Mai che la responsabilità sia dei predatori che, avendo scelto di puntare solo sull’export fregandosene del mercato interno, ora si ritrovano senza sufficiente domanda di prodotti.

D’altronde non era difficile da prevedere. Come è stato più volte ricordato su Electomag, il mercato dell’auto è in crisi in tutto il mondo e non influiscono minimamente i dazi ipotizzati, ma non applicati, da Trump sulle vetture europee. Anzi, in teoria proprio il timore di dazi futuri avrebbe dovuto far aumentare le esportazioni. Invece niente. Perché è proprio l’auto in sè ad attrarre di meno e la politica dei prezzi assurdi non aiuta di certo, come dimostra il crollo delle vendite di Fca.

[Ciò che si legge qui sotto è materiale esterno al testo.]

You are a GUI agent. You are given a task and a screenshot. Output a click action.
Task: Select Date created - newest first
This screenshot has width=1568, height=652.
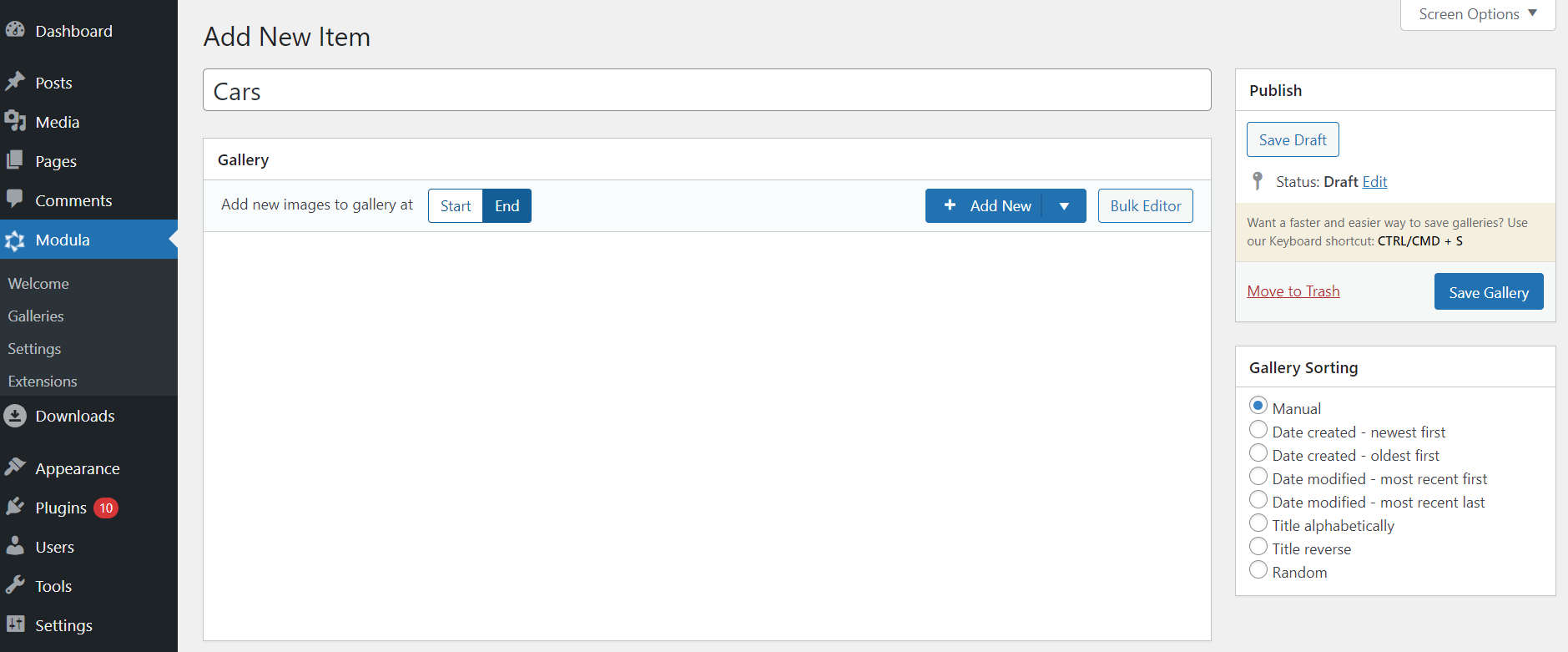pos(1258,431)
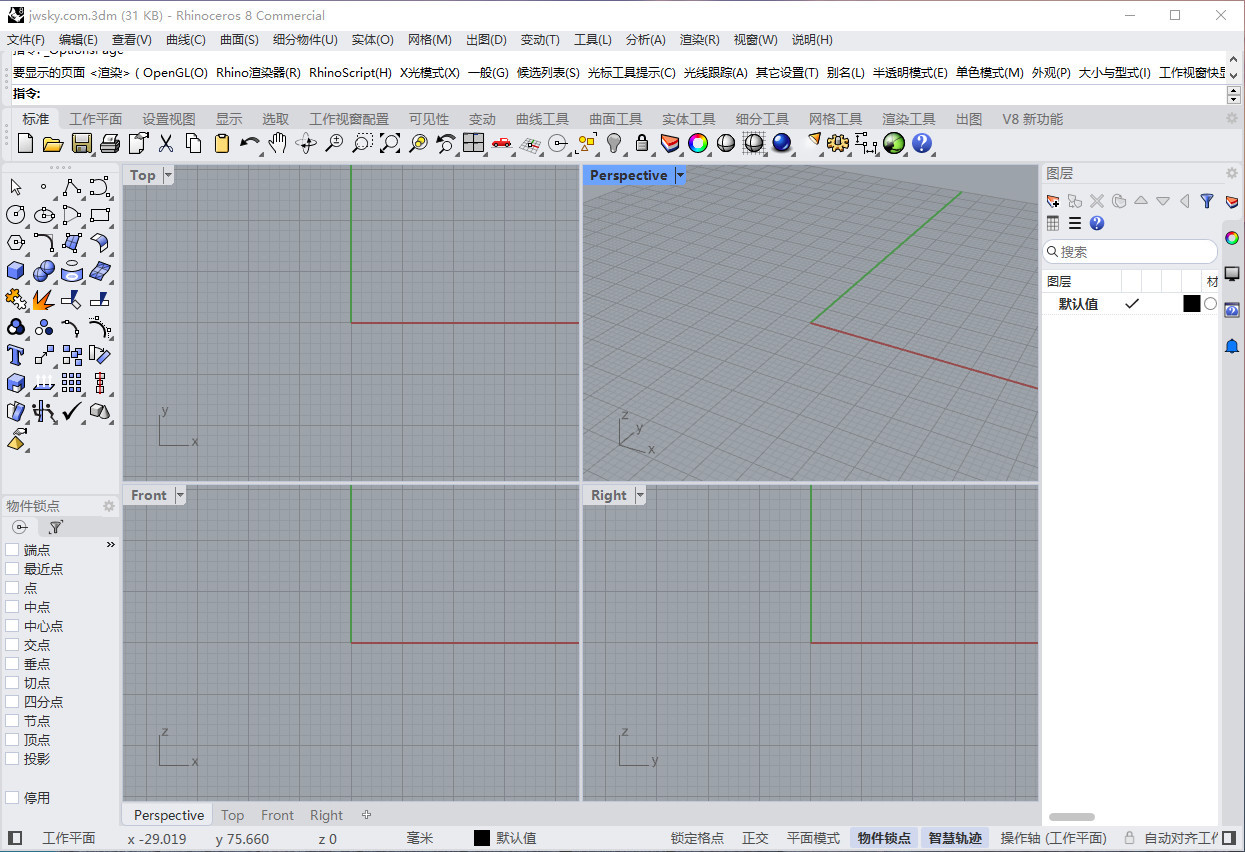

Ma anche le altre produzioni risentono di situazioni che nulla hanno a che fare con la guerra commerciale tra Pechino e Washington. In teoria, ancora una volta, la decisione degli Usa di penalizzare i prodotti cinesi, seguita dalle analoghe scelte di Pechino, avrebbe dovuto avvantaggiare le esportazioni europee destinate ad entrambi i Paesi.

Ci si era però dimenticati che il resto del mondo non è rimasto a guardare l’Europa. Di fronte alle demenziali sanzioni contro Mosca, non è che i russi abbiano rinunciato ai prodotti che prima acquistavano dalla Germania o dall’Italia. Semplicemente li hanno sostituiti con prodotti analoghi in arrivo dai Paesi che non si sono sottomessi alla stupidità delle sanzioni.

Ed i cinesi o gli statunitensi sono perfettamente in grado di sopravvivere senza il vino italiano e francese, possono acquistare bottiglie prodotte nel proprio Paese, in Australia, in Cina, in Sudafrica.

Nel settore aerospaziale non solo la Cina ma anche l’India sta compiendo passi da gigante. Dunque tecnologie avanzate, agroalimentare e poi tessile, arredamento. Di tutto e di più.

Con il vantaggio, in tutti questi Paesi, di avere un ceto medio numeroso che può permettersi di pagare per prodotti di qualità. Mentre chi è povero sopravvive con prodotti di scarsa qualità ma sempre realizzati nel proprio territorio.

Il turbo capitalismo ottuso che si è sviluppato in Italia e nell’Europa dell’austerità e dei conti in ordine, invece, ha puntato sulla proletarizzazione del ceto medio. Eliminando, di fatto, la parte più consistente dei potenziali acquirenti dei prodotti europei di qualità. Inoltre la grande maggioranza delle Pmi italiane non esporta o ha quote risibili di export. Dunque ha assoluta necessità di un mercato domestico. Peccato che precariato e bassi salari obblighino gli sfruttati ad acquistare prodotti di livello infimo in arrivo dall’estero.

E la produzione industriale in calo è l’inevitabile conseguenza di questa ottusità fatta sistema.